Kelime anlamı Farsça “Nev= yeni ve  Ruz=gün”  sözcüklerinden oluşan Nevruz, Yeni gün anlamına gelmektedir. Eski İran takvimine göre yılın ilk günüdür ve İlkbaharın başlangıcı sayılır.(1)

Türk dünyasında Bahar Bayramı olarak  kutlanır. Bütün bayramların dini ve milli bir inanıştan, o toplumu ilgilendiren ortak bir hatıradan, geleneklerden, duygulardan  ve tabiatın insanlara tesir eden  bir olayından doğduğuna inanılır. (2) 

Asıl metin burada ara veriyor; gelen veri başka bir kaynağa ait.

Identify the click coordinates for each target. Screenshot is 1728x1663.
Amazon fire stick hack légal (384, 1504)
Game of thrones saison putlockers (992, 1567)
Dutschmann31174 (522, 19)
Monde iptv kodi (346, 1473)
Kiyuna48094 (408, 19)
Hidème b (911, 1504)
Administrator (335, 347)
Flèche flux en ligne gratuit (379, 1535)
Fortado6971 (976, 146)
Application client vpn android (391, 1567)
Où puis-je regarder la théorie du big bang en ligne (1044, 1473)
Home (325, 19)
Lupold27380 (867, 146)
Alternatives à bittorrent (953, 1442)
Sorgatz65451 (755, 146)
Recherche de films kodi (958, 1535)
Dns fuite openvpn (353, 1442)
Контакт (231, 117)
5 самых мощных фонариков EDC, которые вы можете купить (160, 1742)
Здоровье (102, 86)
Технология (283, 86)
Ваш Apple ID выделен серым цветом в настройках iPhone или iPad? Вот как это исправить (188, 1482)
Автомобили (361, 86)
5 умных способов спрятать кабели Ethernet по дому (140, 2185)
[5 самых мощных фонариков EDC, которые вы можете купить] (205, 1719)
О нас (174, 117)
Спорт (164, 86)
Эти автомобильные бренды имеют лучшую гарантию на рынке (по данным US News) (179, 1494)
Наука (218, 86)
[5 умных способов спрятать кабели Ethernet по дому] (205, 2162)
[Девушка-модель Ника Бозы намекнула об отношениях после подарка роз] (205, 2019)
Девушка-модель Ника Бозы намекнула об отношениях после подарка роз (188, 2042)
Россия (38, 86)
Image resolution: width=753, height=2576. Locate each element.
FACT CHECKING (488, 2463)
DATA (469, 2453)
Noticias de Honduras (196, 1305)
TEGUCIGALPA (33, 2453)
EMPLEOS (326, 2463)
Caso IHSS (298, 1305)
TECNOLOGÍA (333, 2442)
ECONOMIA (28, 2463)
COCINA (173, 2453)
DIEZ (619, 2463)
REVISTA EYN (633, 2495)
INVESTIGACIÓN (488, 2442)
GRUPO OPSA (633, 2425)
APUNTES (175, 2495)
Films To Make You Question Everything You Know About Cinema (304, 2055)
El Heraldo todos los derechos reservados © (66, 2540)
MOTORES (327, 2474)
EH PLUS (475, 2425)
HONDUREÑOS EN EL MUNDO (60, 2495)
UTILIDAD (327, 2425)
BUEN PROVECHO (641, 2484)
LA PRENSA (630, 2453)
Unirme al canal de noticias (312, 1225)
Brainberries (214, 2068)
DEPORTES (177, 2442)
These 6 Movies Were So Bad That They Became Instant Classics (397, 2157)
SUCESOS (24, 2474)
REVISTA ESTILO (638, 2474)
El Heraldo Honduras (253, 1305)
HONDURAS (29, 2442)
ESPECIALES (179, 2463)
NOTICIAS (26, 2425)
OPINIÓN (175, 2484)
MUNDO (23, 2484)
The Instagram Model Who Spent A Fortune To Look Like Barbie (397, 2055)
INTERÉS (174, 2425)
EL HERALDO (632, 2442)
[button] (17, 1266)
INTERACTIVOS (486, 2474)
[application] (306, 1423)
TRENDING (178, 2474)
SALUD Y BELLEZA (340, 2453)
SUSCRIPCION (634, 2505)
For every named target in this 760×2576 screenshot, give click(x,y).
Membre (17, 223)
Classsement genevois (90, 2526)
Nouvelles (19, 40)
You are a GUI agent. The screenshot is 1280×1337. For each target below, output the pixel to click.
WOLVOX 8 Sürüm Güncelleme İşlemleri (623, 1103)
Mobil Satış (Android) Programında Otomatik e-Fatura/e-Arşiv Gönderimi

Nevruz, insan ruhunun tabiattaki uyanışıyla birlikte  kutladığı bir bayramdır. Bu bayramın yani mevsimlerin değişikliğinden doğan özel günlerin, başka adlar altında bir çok milletin sosyal hayatında yer aldığı bilinmektedir. Türklerde bir tabiat, varoluş, diriliş bayramı niteliğinde olan Nevruz’un ruhi atmosferini ve eskiliğini anlıyabilmek için kültürümüzün eski sayfalarına bakmak gerekir.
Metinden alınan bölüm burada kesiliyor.